What to do :: In the heatmap tutorial, which dataset is the geographical heatmap built from?

Selected text ::
☆ ☆ ☆
How to easily create a geographical heatmap using SAS and Python

This example shows how to create a geographical heatmap from a SASHELP.QUAKES dataset using SAS9API and Python.

Introduction

Geographical heatmaps are great visualisation tools. They show the density of points in or near a particular area. They are especially useful when you have thousands of data points and are mainly interested in their overall distribution. For example, by looking at a heatmap you can easily determine regions with high crime rates, temperatures, earthquake activity, population density, etc.

Sometimes SAS users need to create such maps. One of the ways to create a geographical heatmap is to use a gmaps plugin designed for embedding Google Maps in Jupyter notebooks and visualising data on these maps. Here we demonstrate how to easily do it.

Prerequisites

To follow the examples presented here you need to have the following:

• access to SAS9API proxy,
• Python 3 installed,
• Jupyter Notebook installed (https://jupyter.org/install),
• gmaps package for Jupyter (see below),
• Google Maps API Key (see below),
• pandas  and sas9api  Python libraries (see below).

Step 1 – Setting up the necessary tools

We need to install gmaps  package for Jupyter Notebook. The easiest way to install this package is to do it with conda  running this command in Anaconda Prompt (if you use Anaconda distribution of the Python language): conda install -c conda-forge gmaps .

(Note: you may also need to run jupyter nbextension enable –py –sys-prefix gmaps  to enable displaying of maps).

To install gmaps  with pip  do the following:

• Make sure that you have enabled ipywidgets  widgets extensions:

jupyter nbextension enable –py –sys-prefix widgetsnbextension

• You can then install gmaps  with:

pip install gmaps

• Then tell Jupyter to load the extension with the following command:

jupyter nbextension enable –py –sys-prefix gmaps  (make sure you get “Validating: ok” after running this command)

(You can find full installation instructions at https://jupyter-gmaps.readthedocs.io/en/latest/install.html).

After installing gmaps  we need to restart Jupyter Notebook.

Then we need to get Google Maps API Key by following the instructions at https://jupyter-gmaps.readthedocs.io/en/stable/authentication.html.

Python sas9api  library can be gotten at https://github.com/analytium/python-sas9api. We need to download the sas9api.py  file to our local computer. It can be done in different ways:

• using following command (if you have Git installed): git clone https://github.com/analytium/python-sas9api  to download this repository to a designated folder on a local computer;
• going to https://github.com/analytium/python-sas9api/blob/master/sas9api.py, right-clicking on the Raw button in the top right and then choosing “Save target as” to save sas9api.py  file to a local computer.

We need to place sas9api.py  file in the same folder with our Python code or provide a path to it for a successful import.
☆ ☆ ☆
Supplied data ::
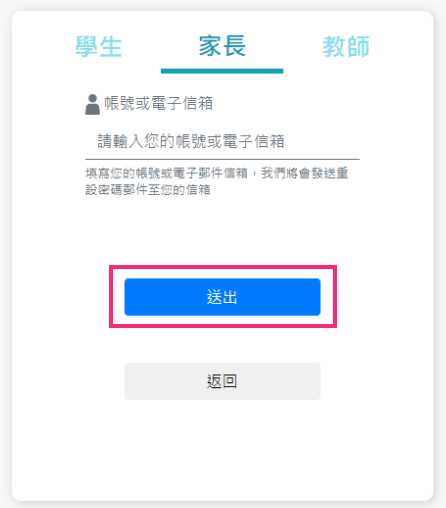This screenshot has width=446, height=508.
Task: Click the teal underline beneath 家長
Action: click(222, 71)
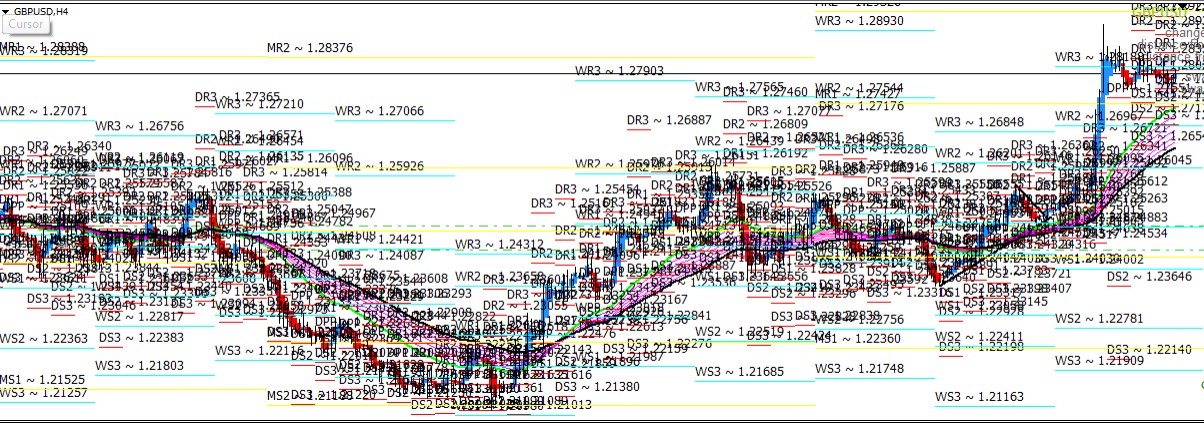
Task: Click the WS3 ~ 1.21685 label
Action: [739, 372]
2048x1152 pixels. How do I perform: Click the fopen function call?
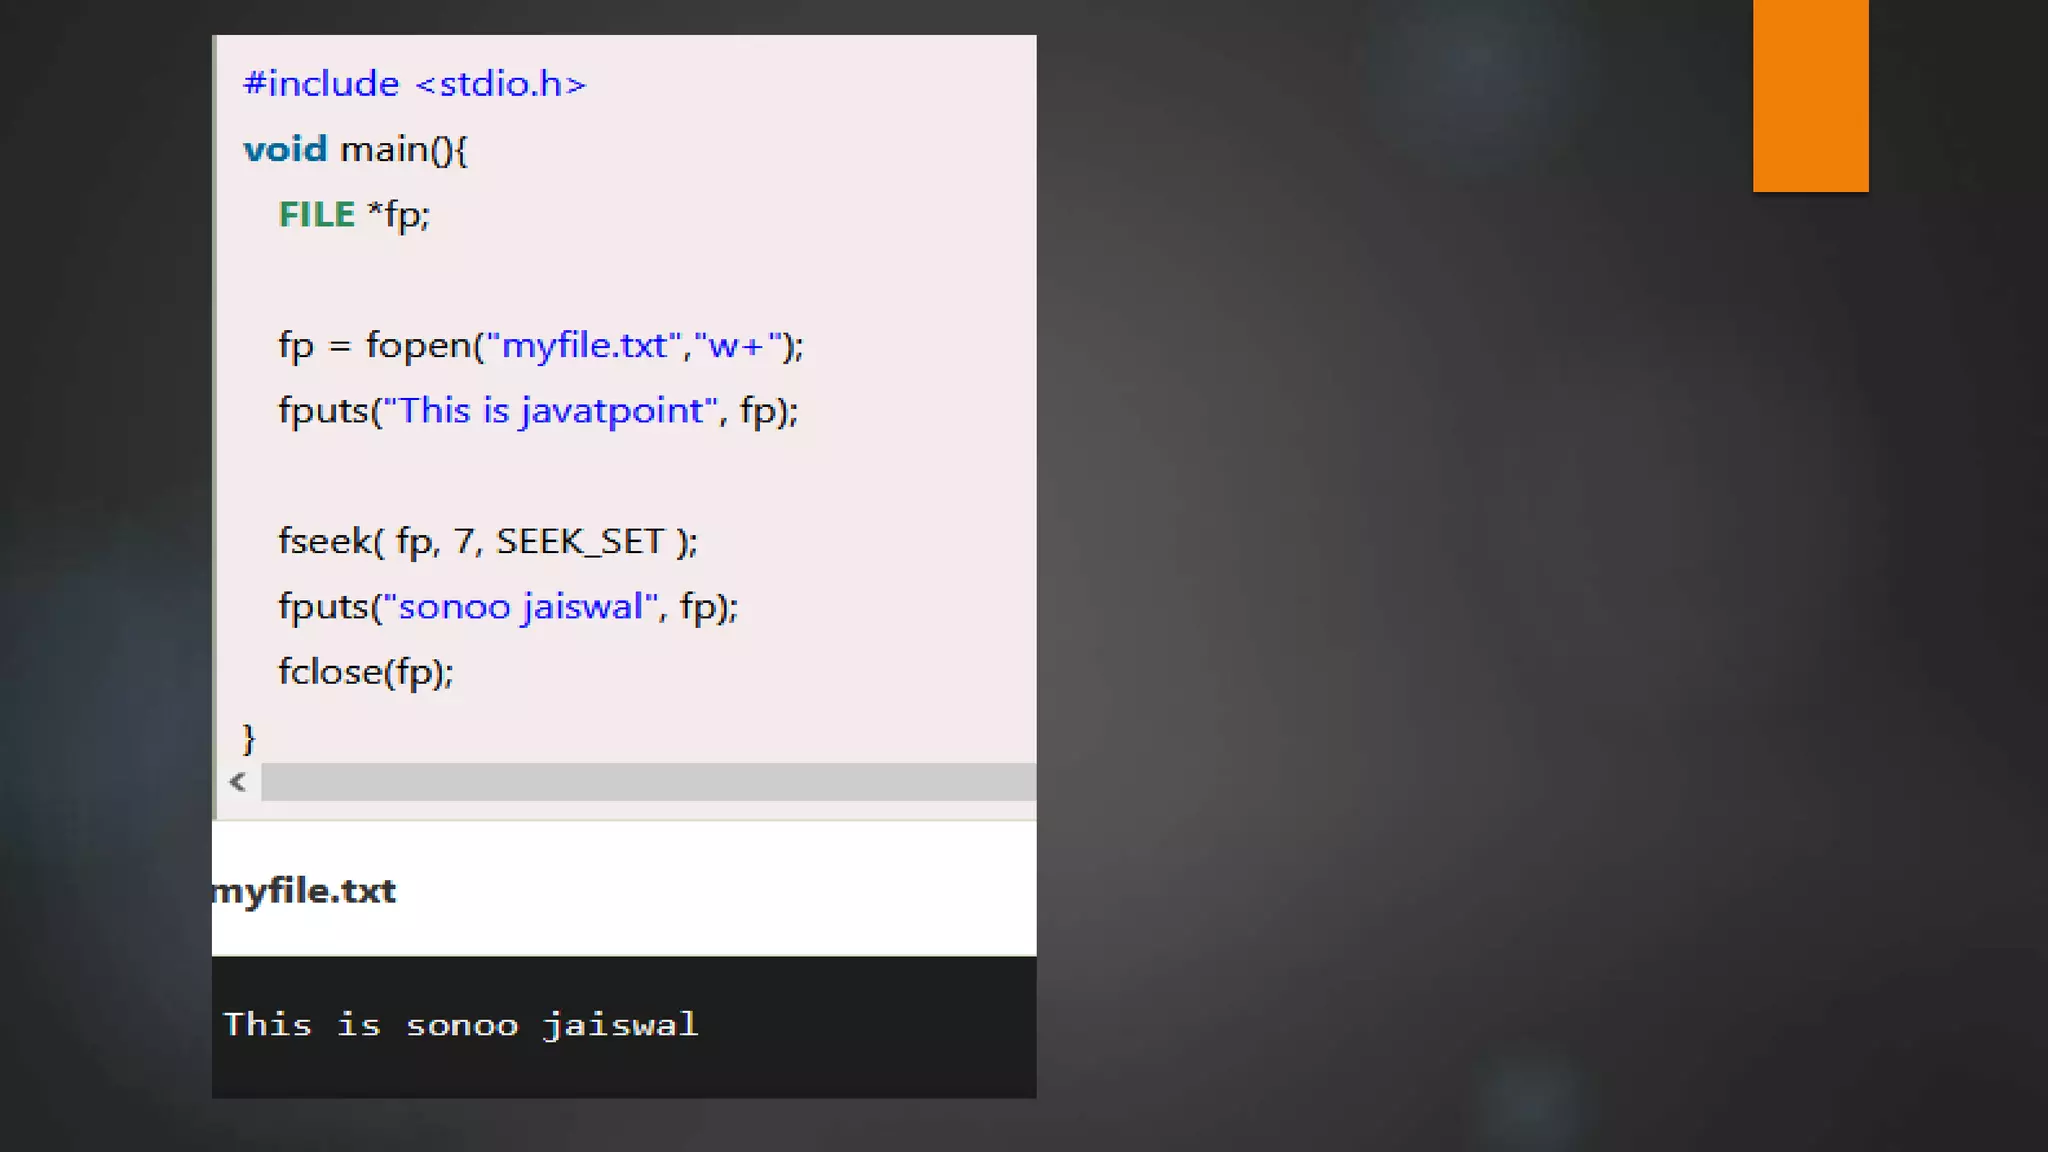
☆ ☆ ☆
Reply to the task :: The SASHELP.QUAKES dataset.